■ TASK DATA ■
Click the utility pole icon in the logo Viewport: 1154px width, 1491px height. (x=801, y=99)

--

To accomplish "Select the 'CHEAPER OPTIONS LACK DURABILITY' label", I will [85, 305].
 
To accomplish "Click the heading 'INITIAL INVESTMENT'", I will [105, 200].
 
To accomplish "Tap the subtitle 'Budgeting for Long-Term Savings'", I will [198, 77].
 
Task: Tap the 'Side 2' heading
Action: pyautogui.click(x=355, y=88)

--

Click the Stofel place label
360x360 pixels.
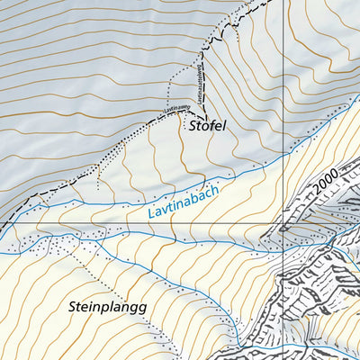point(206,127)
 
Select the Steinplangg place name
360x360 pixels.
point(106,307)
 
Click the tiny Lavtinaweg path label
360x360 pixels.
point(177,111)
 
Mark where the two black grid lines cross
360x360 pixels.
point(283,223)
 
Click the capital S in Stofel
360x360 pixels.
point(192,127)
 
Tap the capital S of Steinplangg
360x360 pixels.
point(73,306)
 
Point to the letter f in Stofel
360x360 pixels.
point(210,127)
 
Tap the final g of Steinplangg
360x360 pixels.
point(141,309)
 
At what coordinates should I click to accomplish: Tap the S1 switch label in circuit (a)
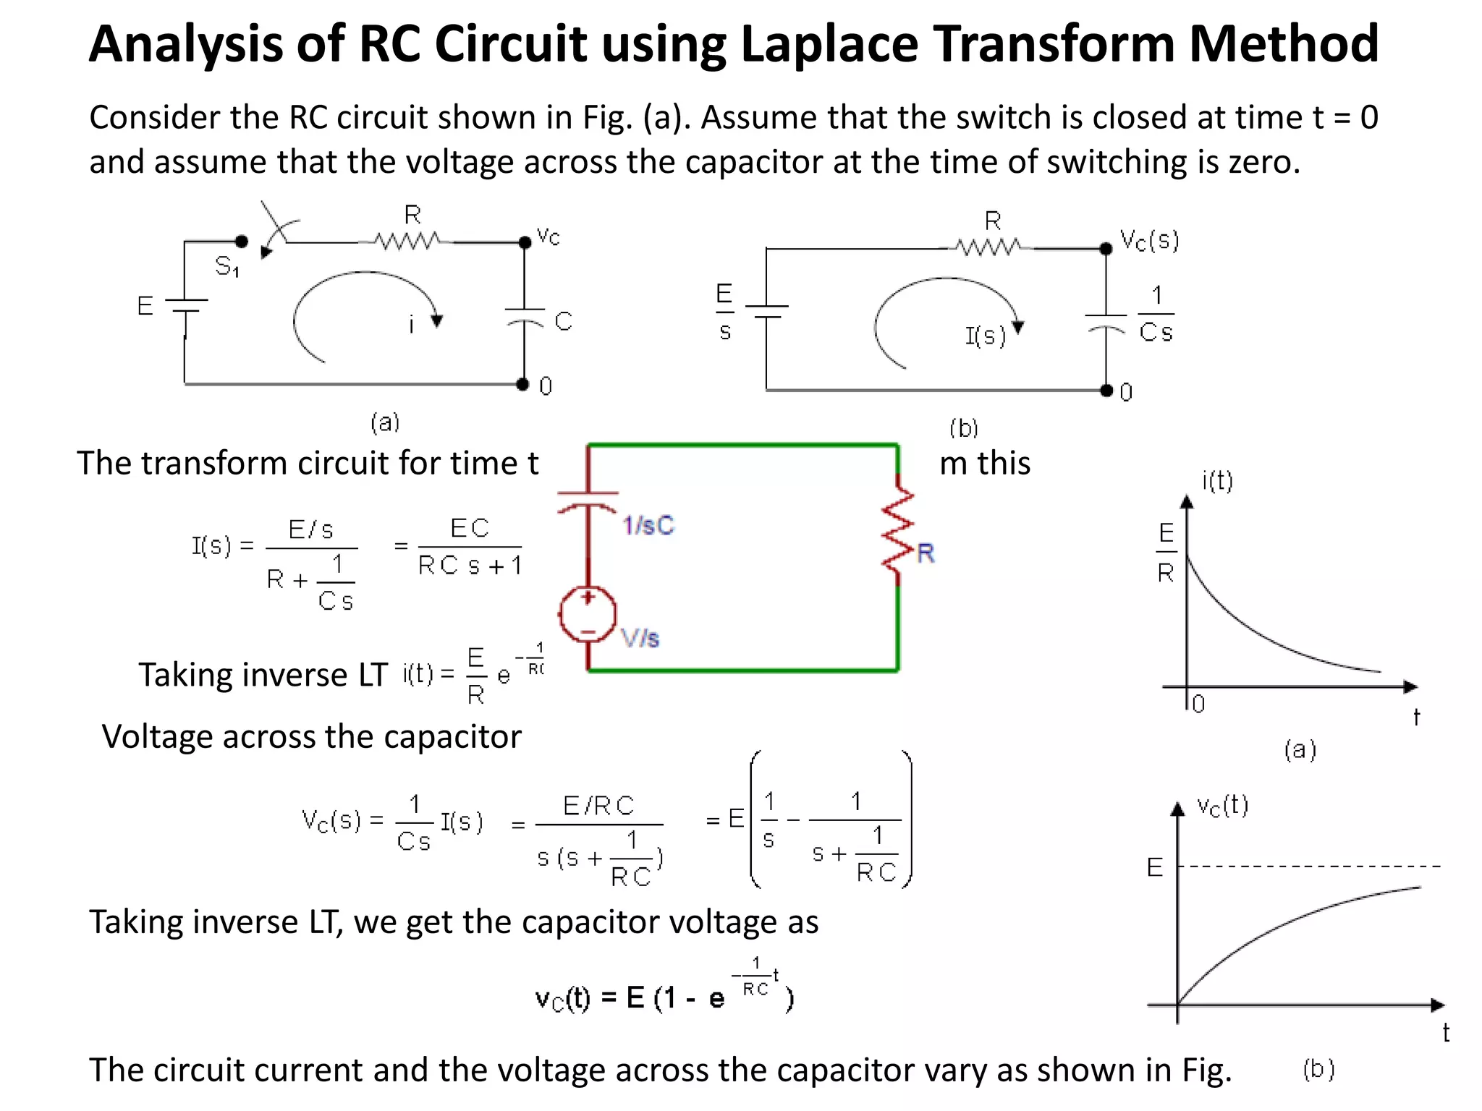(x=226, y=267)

■ OBJECTIVE ■
Reproduce every row from the line containing "Mark where the two black grid lines cross" down to the line containing "(x=226, y=267)", with both end lines included, and leave out the pictures.

■ ANSWER TO THE EXERCISE ■
Mark where the two black grid lines cross
360x360 pixels.
point(283,223)
 
Click the capital S in Stofel
360x360 pixels.
point(192,127)
 
Tap the capital S of Steinplangg
360x360 pixels.
point(73,306)
 
Point to the letter f in Stofel
360x360 pixels.
point(210,127)
 
Tap the final g of Steinplangg
360x360 pixels.
point(141,309)
 
At what coordinates should I click to accomplish: Tap the S1 switch label in circuit (a)
(x=226, y=267)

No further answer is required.